I've been a fan so far of Paint.Net, but your article has piqued my interest in this product and I will be investigating it shortly.
Traditionally the Darktable project only releases one update a year, with a new version arriving on Christmas day. But the developers behind Darktable have been adding new features and improving existing ones so quickly that one a year is no longer enough. Going forward, Darktable users can expect two updates a year, one in …
It is a completely different product to Paint.net.
Adobe would want you to use Photoshop instead of Paint.net, but they would suggest Lightroom instead of Darktable.
Your work flow would be to import from the camera into Darktable or Lightroom, then you. Ishtar do subsequent work in Paint.net or Photoshop.
Actually Photoshop can open directly RAW images through Adobe Camera Raw - which does share the RAW engine with Lightroom.
The real difference is that PS can work on one image at a time and won't store the changes in a database or sidecar file - while layers so allow PS to do some non-destructive editing, you'll have to store everything into a separate file. After all, it's a generic image editor not limited to photos.

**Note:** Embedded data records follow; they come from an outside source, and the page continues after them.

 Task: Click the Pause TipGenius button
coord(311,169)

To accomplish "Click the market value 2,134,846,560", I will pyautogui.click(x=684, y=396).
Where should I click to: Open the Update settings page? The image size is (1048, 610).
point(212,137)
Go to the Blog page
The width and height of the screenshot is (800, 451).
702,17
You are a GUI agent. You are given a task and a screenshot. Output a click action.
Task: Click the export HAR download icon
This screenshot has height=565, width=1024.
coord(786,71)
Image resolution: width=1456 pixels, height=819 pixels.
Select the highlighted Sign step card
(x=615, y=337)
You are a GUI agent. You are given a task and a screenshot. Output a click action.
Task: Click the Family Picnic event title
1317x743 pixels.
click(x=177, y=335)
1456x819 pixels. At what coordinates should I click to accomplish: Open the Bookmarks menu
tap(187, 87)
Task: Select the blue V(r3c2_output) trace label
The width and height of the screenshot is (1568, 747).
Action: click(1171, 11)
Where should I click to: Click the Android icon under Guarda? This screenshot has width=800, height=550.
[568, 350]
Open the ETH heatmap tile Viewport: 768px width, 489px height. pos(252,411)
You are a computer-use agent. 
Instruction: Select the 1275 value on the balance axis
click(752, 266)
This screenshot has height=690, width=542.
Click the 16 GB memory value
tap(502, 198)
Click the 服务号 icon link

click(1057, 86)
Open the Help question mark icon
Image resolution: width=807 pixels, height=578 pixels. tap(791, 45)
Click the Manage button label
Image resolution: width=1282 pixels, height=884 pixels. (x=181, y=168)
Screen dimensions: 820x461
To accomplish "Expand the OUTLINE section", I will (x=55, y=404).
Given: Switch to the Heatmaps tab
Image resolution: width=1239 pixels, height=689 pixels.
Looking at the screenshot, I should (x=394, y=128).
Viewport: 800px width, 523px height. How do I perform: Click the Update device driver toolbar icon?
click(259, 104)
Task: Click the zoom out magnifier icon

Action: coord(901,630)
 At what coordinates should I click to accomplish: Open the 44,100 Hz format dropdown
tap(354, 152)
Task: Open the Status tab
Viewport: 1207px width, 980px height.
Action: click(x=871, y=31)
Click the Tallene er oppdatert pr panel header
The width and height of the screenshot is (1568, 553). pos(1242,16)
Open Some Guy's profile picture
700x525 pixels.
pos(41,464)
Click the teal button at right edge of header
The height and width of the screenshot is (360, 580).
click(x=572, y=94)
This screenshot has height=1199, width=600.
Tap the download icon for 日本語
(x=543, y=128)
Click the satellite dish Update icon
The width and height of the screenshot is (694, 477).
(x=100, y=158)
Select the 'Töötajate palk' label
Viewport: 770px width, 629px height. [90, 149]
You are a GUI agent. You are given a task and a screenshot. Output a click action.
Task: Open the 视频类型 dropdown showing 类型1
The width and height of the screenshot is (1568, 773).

LR and its copies like Darktable were created with photo-editing in mind and around a workflow where the user need to work on several images at the same time, usually in RAW format (for maximum quality) and in a non destructive environment - where all changes are stored separately and applied on-the-fly to the current image. In controlled situations, usually the same settings can be applied to many images at ones (maybe refining later the best ones), saving a lot of time compared to editing them one-by-one.
Usually these tools are used for most editing tasks - with the most complex one demanded to the likes of Photoshop when needed. They are far more than RAW converters - and the trick is to start always from the RAW data without converting them in something like TIFF, or, far worse, to JPEG.
It's worth distinguishing between Darktable, Raw Therapee, Lightroom etc and Photoshop, GIMP and similar.
Darktable etc are designed for image processing, where the file is handled non-destructively and no changes are made to the underlying file. Processing is much like original darkroom work with dodging and burning, tweaks to contrast, colour adjustments and some relatively simple masking. Some processing applications go a little further with masks etc but the approach is still the same. Adjustments to each image are stored separately either in a database or in sidecar files.
Photoshop, GIMP and similar are pixel-level editors designed to make fundamental and irreversible changes to the image that are baked in permanently when layers are merged prior to export. Some applications will allow layers to be retained and even edits undone if layers are not merged before saving the image as a .psd file, but this is not the way these editors were designed to work originally.
I'll be interested to take a look at the new Darktable.
Having recently made the journey from Lightroom to darktable, and having found nothing that would cause me to revert, I am not at all clear what I have lost in the way of DAM capability by making this switch. I have made not one single change to the organisation and naming of my image assets. With the 3.6 version of darktable I no longer need to use Photomechanic (Windows) or Rapid Photo Downloader (Linux). My impression is that almost everybody could and should make the switch from Lightroom to darktable.
I keep evaluating options to switch away from Lightroom, but the DAM is its killer feature. My workflow is built around its import and export and it's smart collections, as well as it s Print module which nothing else even comes close to emulating.
I love how I don't have to organise things because it does it for me. And with almost 50,000 images catalogued and organised (in multiple ways, one image can be in several collections at once - you can't do that just by putting stuff in folders) there's no way I could or would switch to a program where I would lose that.
It's kind of a shame because there are so many editors out there that are better at editing, but Lightroom enabled a workflow that keeps the time I spend in front of the computer (otherwise known as boring-tedium-time) to a bare minimum, and that's why it doesn't have any real competition.
I don't know exactly what DarkTable offers. However, I would welcome open source release of high quality and versatile blind deconvolution software.
This type of manipulation seems to be sewn up by expensive proprietary software. When last I looked, tools like ImageJ offer deconvolution but not the 'blind' variety.
Perhaps I am wrong about availability of blind deconvolution?